Can someone please confirm if this is a brown tree snake or something else?
It was found on the Northern Beaches NSW.

Thanks!


----------



## Snake_Whisperer (Mar 4, 2011)

Yes it is _Boiga irregularis_.


----------



## gillsy (Mar 4, 2011)

Yep Brown Tree Snake


----------



## LippyM (Mar 4, 2011)

Thanks very much Snake Whisperer and Gillsy!
I thought it was but I really only know most 'common' snakes.

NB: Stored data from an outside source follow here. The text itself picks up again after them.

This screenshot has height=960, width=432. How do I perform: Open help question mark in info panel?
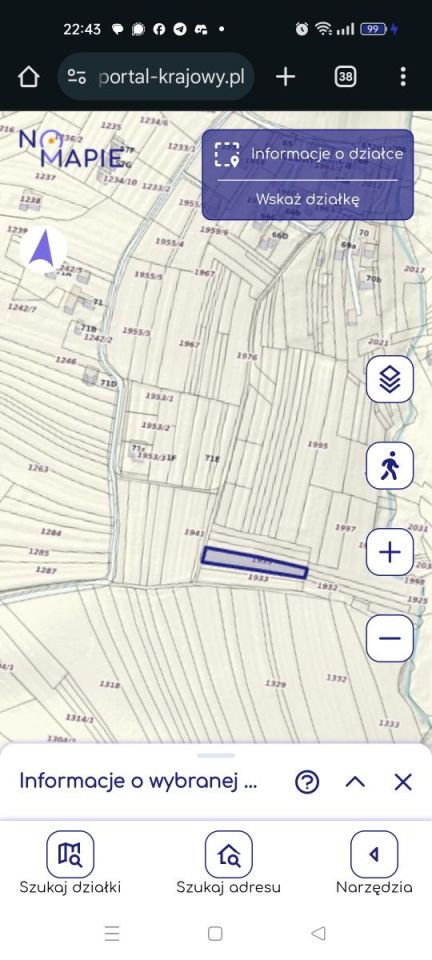pos(307,782)
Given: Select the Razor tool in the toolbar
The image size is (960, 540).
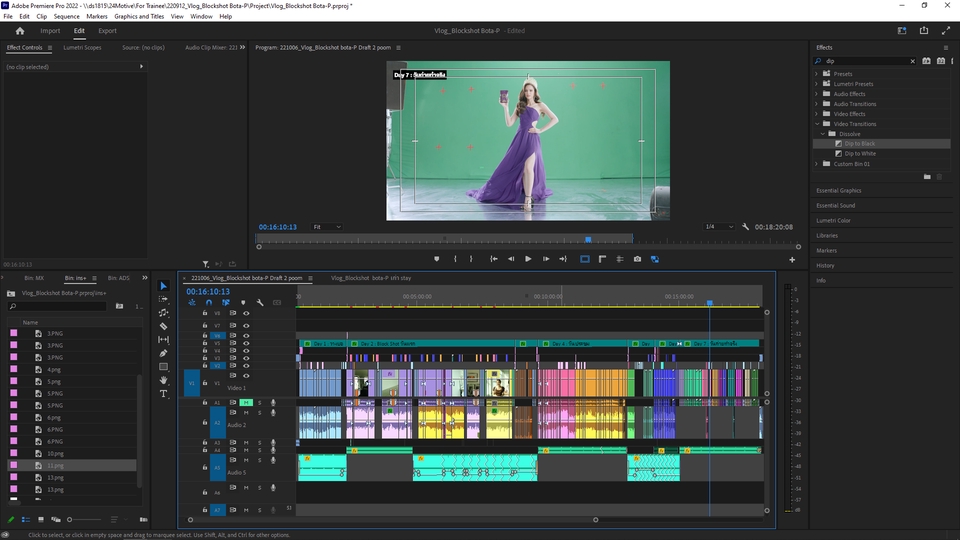Looking at the screenshot, I should click(x=164, y=326).
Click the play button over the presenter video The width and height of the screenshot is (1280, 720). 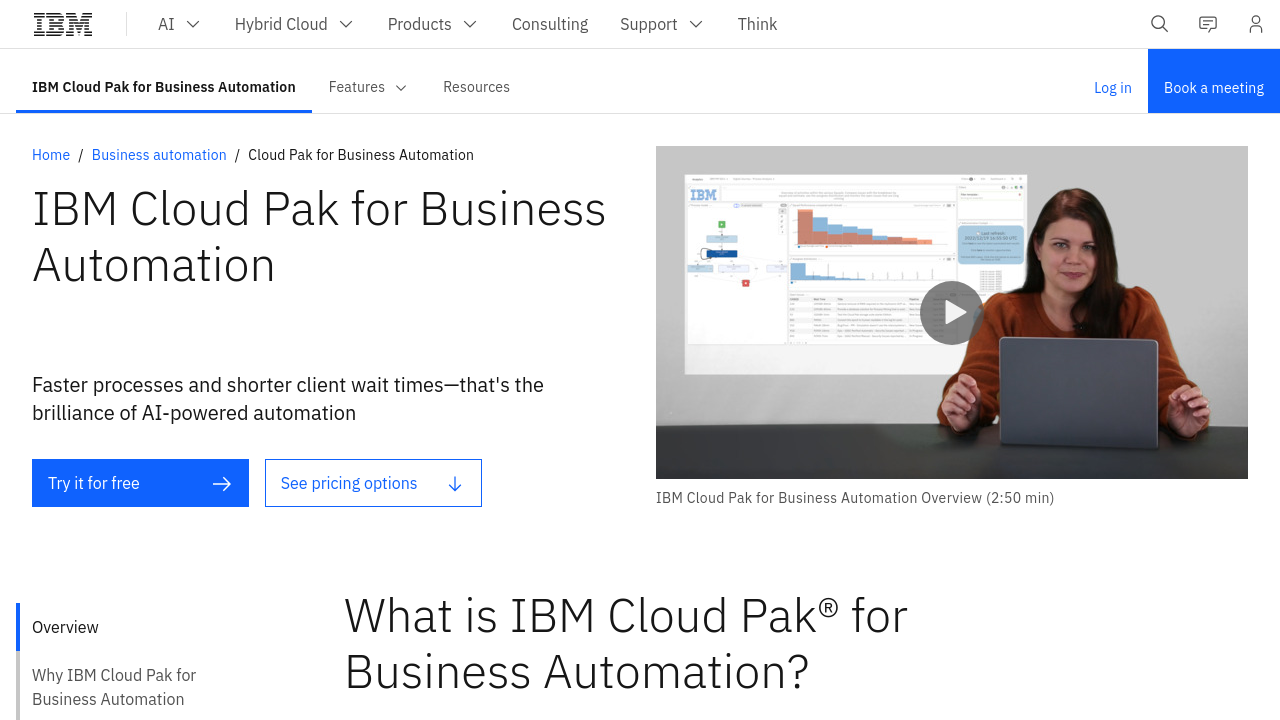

I could look at a million pictures and still be unable to spot subtle differences.


----------



## gillsy (Mar 4, 2011)

That quite common up north, but not as common down here, big give away is the big eyes, bulky head and very thin body 

It's really the only snake that looks like that.


----------



## $NaKe PiMp (Mar 4, 2011)

we get a few callouts for them in the northern beaches area,2 were inside houses.


----------



## BLACKY75 (Mar 4, 2011)

Yeah the boys are spot on, i shifted heaps of them up north in Port Douglas, When I was the local DMP holder . They have some great alias' up there too, like DOLLS EYE, SALMON BELLY, NIGHT TIGER along with all the expletives the local herp haters called them. They can be snappy little buggers too. Pulled one out of a toilet cistern one morning, poor sheila went for her morning dump and the dunny wouldn't stop running. She lifted the lid to find a good sized adult perched on top of the float staring back at her. So I got the call to untangle the cheeky bugga


----------



## fugawi (Mar 4, 2011)

I love these guys and green tree snakes, would love to get some pairs and see what colours and patterns you can get.


----------



## Jasper03 (Mar 5, 2011)

*Tree Snake in my garden*

I don`t want to sell or swap, I just want to know if anybody would like to take a tree snake from my garden.
I don`t like snakes, and my dogs will think its a big lizard and try to catch it.

Its been hanging around for weeks, we have a lot of lizards in the garden.

The snake catcher is not interested in coming out. So if anybody lives around Strathpine area, you are welcome to take my snake.


----------



## waruikazi (Mar 5, 2011)

What you need to do is wait until you see the snake. Once it turns up and you are watching it, stay a safe distance and call the catcher again. Tell him you can see the snake and you are watching it and they will come and remove it. But you must not take your eyes off it. It is nearly impossible to find a snake outside that a person is not watching.


----------



## gillsy (Mar 8, 2011)

waruikazi said:


> What you need to do is wait until you see the snake. Once it turns up and you are watching it, stay a safe distance and call the catcher again. Tell him you can see the snake and you are watching it and they will come and remove it. But you must not take your eyes off it. It is nearly impossible to find a snake outside that a person is not watching.


 
Fully agree, I wont go remove a snake unless they have their eyes on it.

I even get them to send me a pic as most people have camera phones now while half way there to ensure that they still know where it is.


----------